Lastly and most recently, information about you funds the production of news content. That’s what’s going on when you click on a news story, and get blocked by a survey before you can read it. Just click on the survey; it’s annoying, but it’s also cheaper than subscribing, and less intrusive than online advertising. Cookies collect your data without even asking first, after all.

A FREE MARKET GUARANTEES A FREE PRESS- RIGHT?

Eh…sort of. Well, no. The news industry in the US is relatively free from official, governmental interference because of the First Amendment. However, the pressures from commercial sources are many. 

People have political and social opinions. People own businesses and spend money to promote their businesses in commercial advertising. Therefore, they can withhold advertising dollars when news coverage displeases them, or worse, their customers. Boycotts and broken contracts are the original expressions of cancel culture and censorship. 

In theory it shouldn’t affect coverage. In reality, news stations and papers have bills to pay and losing big advertising accounts (or more palatably, “partners” or “sponsors”) exerts a LOT of financial pressure to tailor coverage to avoid offense. This can come in the form of minimal reporting without detail, skewing a story to avoid unflattering content, or ‘spiking’ a story– pulling it altogether and not covering the topic at all. 

Because revenue from internet advertising is driven by traffic, more traffic (clicks) means more income. This creates a feedback loop that rewards sensational and controversial topics. Stories that provoke an immediate and powerful emotional response drive comments, argument, sharing– and money. Any rewarded behavior will be repeated; it’s human nature and a financial imperative. 

Does this mean the news industry is evil? No, it means the news industry has bills to pay. Just like law enforcement, they must use the resources at hand to pay those bills. 

For you, that means the local tax base, grants, and in some places, revenue from fines, fees and asset forfeiture. For news papers and stations, it means advertising, subscriptions and sometimes grants. The work product of both industries is unavoidably shaped by their economic realities. Ethics, integrity and education will vary in both, and there are good reporters who have destroyed their own careers by running with the right story, just like there are cops who have thrown away their pensions to make the right arrest.

Until someone comes up with a better idea, that’s the way it goes in our economic system.

WHAT DOES THIS MEAN FOR ME?

It means you have choices to make, and those choices influence the quality of the news everyone consumes. 

1. Choose to read and share only well-sourced, well-written news. Learn to discriminate between opinion and news.

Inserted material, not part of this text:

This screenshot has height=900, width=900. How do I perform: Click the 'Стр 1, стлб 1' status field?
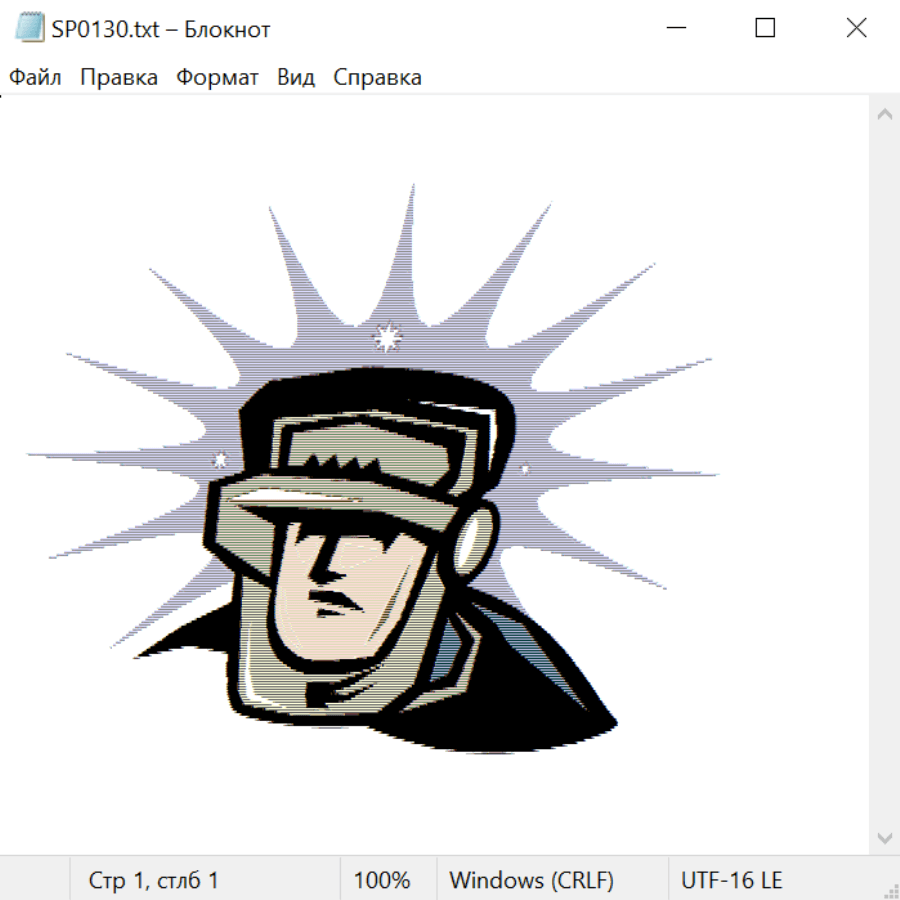[153, 881]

2. Support high quality sources and writers with sound ethics. Engage with their articles on social media, share them, subscribe if you can, grit your teeth and finish the surveys.

3. Understand that we, the readers, have influence over what ‘goes viral’. It’s easy to say “MSM will never report this!” but the fact is that, if you’re reading it anywhere, someone already reported it. THE STUFF THAT GOES VIRAL IS THE STUFF THAT GETS ATTENTION. So, search the topics that are important to you, read them, pass them along. Give those clicks to the topics that matter.

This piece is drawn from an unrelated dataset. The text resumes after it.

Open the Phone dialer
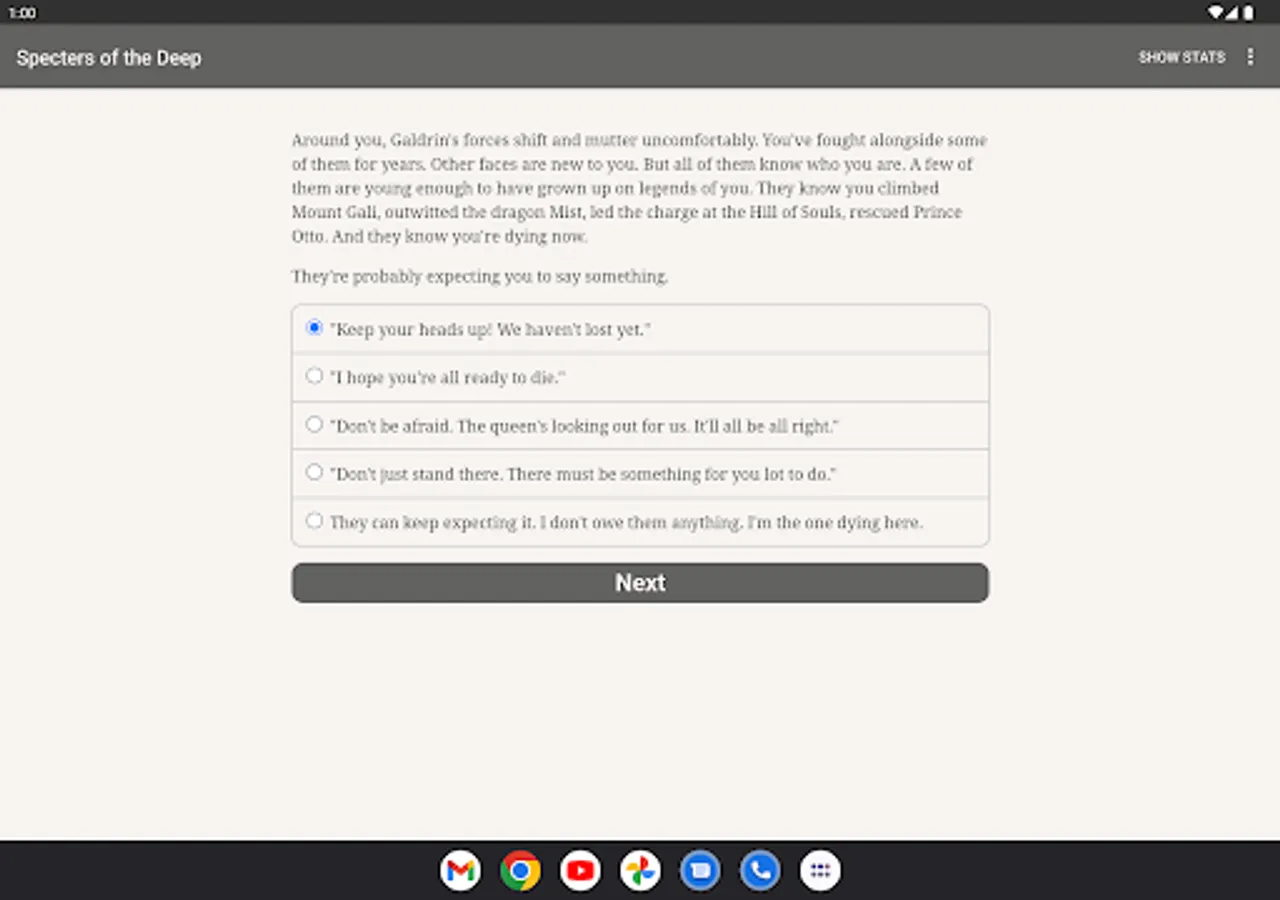The image size is (1280, 900). pos(760,870)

4. Don’t get derailed by name on the masthead. The best interactive series on the Dinkheller video I’ve ever read was produced by CNN. 

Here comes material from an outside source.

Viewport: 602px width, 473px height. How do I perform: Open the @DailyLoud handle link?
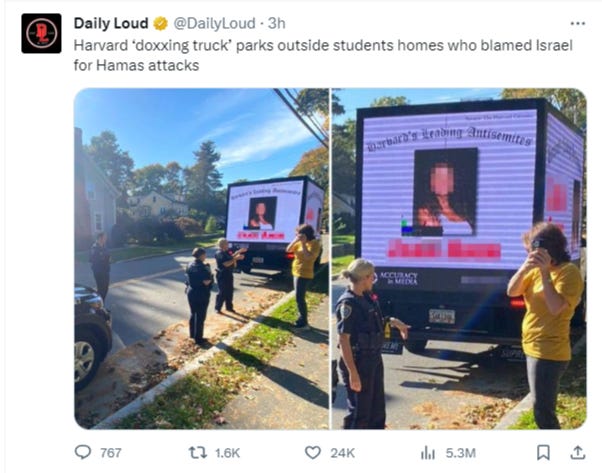(x=214, y=23)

5. Remember that civilizations are destroyed when judges, cops and reporters become fair targets for attack. We’ve watched it happen in Colombia, in Mexico, in Egypt, Afghanistan and Libya. 

Understand how news happens, and how it gets reported. Understanding the limitations, pressures and responsibilities of the news industry makes it simpler both to take advantage of the resource and to have some say in how topics important to you are represented in public.